Database Sharding — Splitting Your Database Like a Pizza

What is Database Sharding?

Imagine you have a massive phone book with 10 crore (100 million) entries. Finding someone's number takes forever because you're searching through one giant book.

Now imagine splitting that phone book into 26 smaller books — one for each letter of the alphabet. Looking for "Sahil"? Go straight to the "S" book. Much faster.

That's sharding — splitting a large database into smaller, faster, more manageable pieces called shards.

Why Do We Need Sharding?

As your app grows, a single database becomes a bottleneck:

• Slow queries: Scanning millions of rows takes time

• Storage limits: One machine can only hold so much data

• Write bottleneck: All writes go to one server

Sharding solves all three by distributing data across multiple database servers.

Real-World Example: PhonePe Transactions

PhonePe processes crores of transactions daily. They can't store all transactions in one database — it would be impossibly slow.

Instead, they might shard by user ID:

• Users 1-10M → Database Shard 1

• Users 10M-20M → Database Shard 2

• Users 20M-30M → Database Shard 3

When you check your transaction history, the system knows exactly which shard to query based on your user ID.

Sharding Strategies

1. Range-Based Sharding

Split data by ranges of a key.

Example: Users with IDs 1-1M go to Shard 1, 1M-2M to Shard 2, etc.

Pros: Simple to implement

Cons: Uneven distribution (what if most active users are in Shard 1?)

2. Hash-Based Sharding

Apply a hash function to the key and use the result to determine the shard.

shard_number = hash(user_id) % number_of_shards

Example: hash(12345) % 4 = 1 → goes to Shard 1

Pros: Even distribution

Cons: Hard to add new shards (re-hashing needed)

3. Geographic Sharding

Split data by location.

Example: Indian users → Mumbai database, US users → Virginia database.

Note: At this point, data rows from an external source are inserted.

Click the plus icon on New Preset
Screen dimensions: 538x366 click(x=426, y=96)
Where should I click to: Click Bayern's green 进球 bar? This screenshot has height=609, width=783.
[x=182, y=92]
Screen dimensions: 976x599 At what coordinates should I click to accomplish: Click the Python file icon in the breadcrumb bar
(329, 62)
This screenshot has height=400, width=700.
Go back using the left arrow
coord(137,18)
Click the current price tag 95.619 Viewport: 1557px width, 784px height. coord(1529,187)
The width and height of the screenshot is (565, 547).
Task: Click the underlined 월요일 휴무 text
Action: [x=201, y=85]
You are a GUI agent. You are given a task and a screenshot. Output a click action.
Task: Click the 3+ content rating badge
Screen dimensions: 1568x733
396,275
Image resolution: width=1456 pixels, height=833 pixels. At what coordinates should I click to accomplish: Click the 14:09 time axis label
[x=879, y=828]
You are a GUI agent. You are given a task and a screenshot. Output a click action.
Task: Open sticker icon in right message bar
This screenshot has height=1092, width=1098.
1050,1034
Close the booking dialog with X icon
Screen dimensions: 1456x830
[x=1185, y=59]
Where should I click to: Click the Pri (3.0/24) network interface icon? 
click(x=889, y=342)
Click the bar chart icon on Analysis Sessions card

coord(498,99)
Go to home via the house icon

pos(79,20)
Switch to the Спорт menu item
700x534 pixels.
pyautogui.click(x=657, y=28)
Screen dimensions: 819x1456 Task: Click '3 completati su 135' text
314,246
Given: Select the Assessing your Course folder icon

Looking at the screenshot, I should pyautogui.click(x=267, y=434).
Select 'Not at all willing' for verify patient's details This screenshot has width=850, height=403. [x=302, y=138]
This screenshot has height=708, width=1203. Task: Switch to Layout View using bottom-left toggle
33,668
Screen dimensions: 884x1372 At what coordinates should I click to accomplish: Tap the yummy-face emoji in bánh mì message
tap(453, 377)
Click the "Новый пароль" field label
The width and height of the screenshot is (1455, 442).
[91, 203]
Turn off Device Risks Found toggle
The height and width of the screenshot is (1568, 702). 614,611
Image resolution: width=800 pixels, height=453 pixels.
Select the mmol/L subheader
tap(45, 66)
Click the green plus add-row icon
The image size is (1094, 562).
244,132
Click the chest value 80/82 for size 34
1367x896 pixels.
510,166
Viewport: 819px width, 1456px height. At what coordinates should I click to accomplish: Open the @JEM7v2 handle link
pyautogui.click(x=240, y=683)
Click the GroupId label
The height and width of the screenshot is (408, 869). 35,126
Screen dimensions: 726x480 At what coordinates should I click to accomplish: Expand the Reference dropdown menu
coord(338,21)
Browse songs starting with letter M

Pros: Low latency for users, data residency compliance

Cons: Cross-region queries are complex

The Challenges

1. Cross-Shard Queries

If you need data from multiple shards (e.g., "show all transactions above ₹10,000"), you have to query ALL shards and merge results. This is slow and complex.

2. Rebalancing

When one shard gets too big, you need to split it. Moving data between shards without downtime is hard.

3. Joins Across Shards

SQL JOINs across different database servers? Very painful. This is why sharded systems often denormalize data.

4. Consistent Hashing

When you add/remove shards, hash-based sharding requires rehashing everything. Consistent hashing minimizes this — only a fraction of data needs to move.

Sharding vs. Replication

Don't confuse them:

• Sharding: Different data on different servers (horizontal partitioning)

• Replication: Same data copied to multiple servers (for redundancy)

Most production systems use both — shard for scale, replicate each shard for reliability.

When to Shard

Don't shard prematurely. Try these first:

1. Optimize queries and add indexes

2. Vertical scaling (bigger machine)

3. Read replicas

4. Caching (Redis)

If you've done all that and still hitting limits → time to shard.

Key Takeaway

Sharding is about divide and conquer. Split your data smartly, and each piece becomes manageable. But it adds complexity — so only do it when you truly need it.

In interviews, always mention the trade-offs. Interviewers love candidates who understand that sharding isn't free — it comes with cross-shard query complexity, rebalancing challenges, and operational overhead.